Using Virtual (3D) Models to Enhance Teaching of Rock Identification in the Geology Classroom: An Application of Education Principles Gleaned from the Cognitive Science of Category Learning

This project aims to enhance the teaching of rock identification and categorization in introductory undergraduate geoscience classes. Helping students learn about categorization, such as rock types in geology, is important in science curricula because categories are building blocks of basic thought, reasoning and inference processes.

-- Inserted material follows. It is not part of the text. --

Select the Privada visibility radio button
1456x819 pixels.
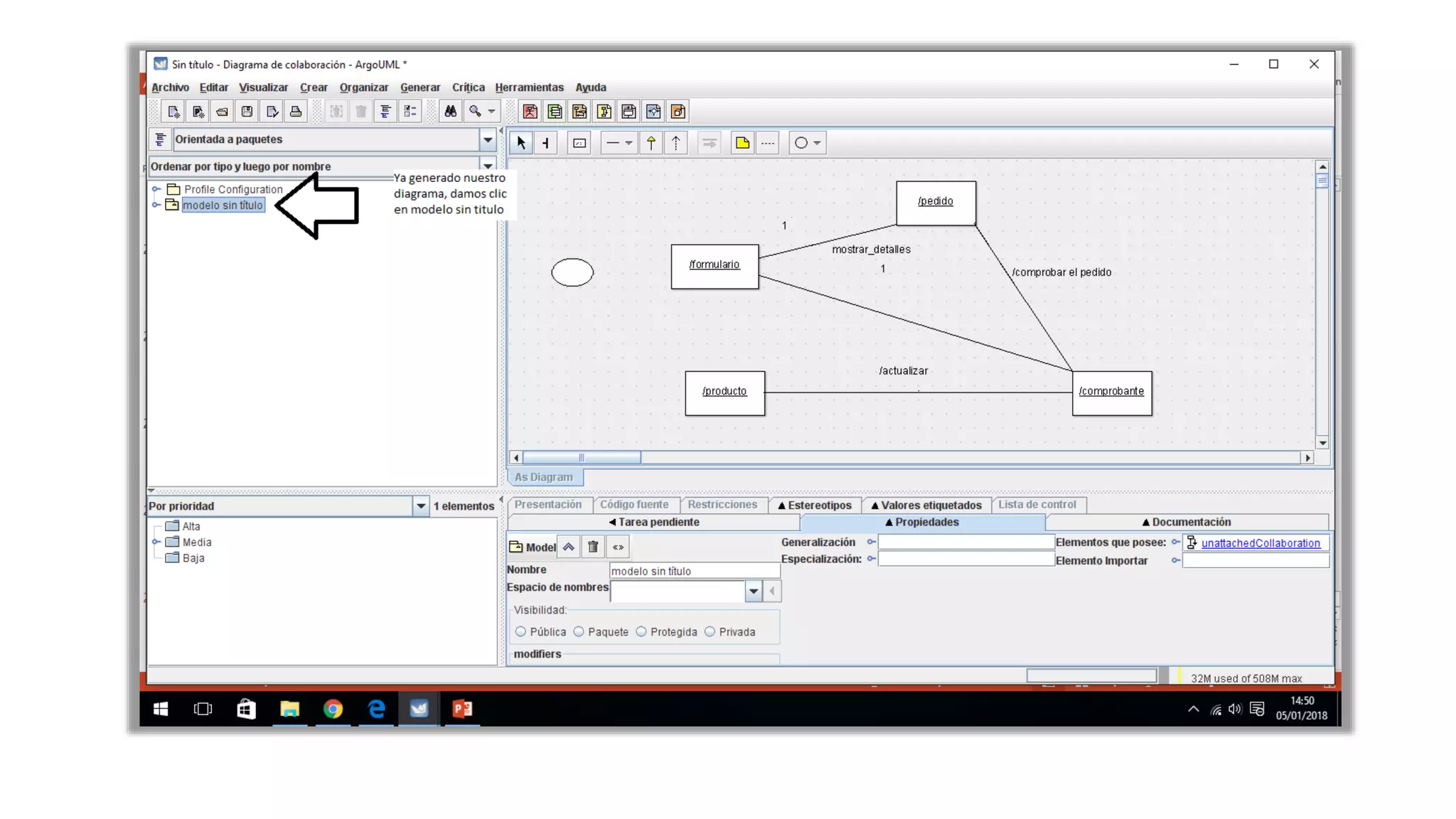pos(710,632)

We are conducting a multi-year classroom experiment in an introductory physical geology laboratory course that compares three conditions for teaching rock identification. In Condition 1 students are trained in a traditional way, using a single physical sample of each rock type (rocks-in-the-box). In Condition 2 students are trained in a computerized study-test procedure using four interactive 3D models of each rock type. The 116 3D models used in this training condition were created, hosted and deployed to student laptops by Rockviewer, a new software system. Condition 3 uses hybrid training with both physical samples and the 3D models. Students spend equal time training under each condition. In all conditions, following training, students are tested on their ability to classify novel physical samples of the rock types. Results obtained thus far indicate that students identify novel physical samples about equally well after training with physical samples only and after training with 3D models only. The trend is for performance to be best in the hybrid-training condition, although a larger sample size is needed to confirm statistical significance. This trend is in line with education principles gleaned from the cognitive science of category learning: Training with physical samples provides students with embodied knowledge resulting from direct manipulation of the rock types. Training with multiple virtual 3D models provides students with variability in the samples of the rock types that they experience; such variability enhances subsequent generalization to novel members of the categories. The virtual-3D models training procedure also provides students with types of retrieval practice known to enhance subsequent test performance. Our findings and technology have the potential to serve students in environments that lack physical geologic samples for learning rock identification. Supported by NSF-IUSE #1937389 and #1937361.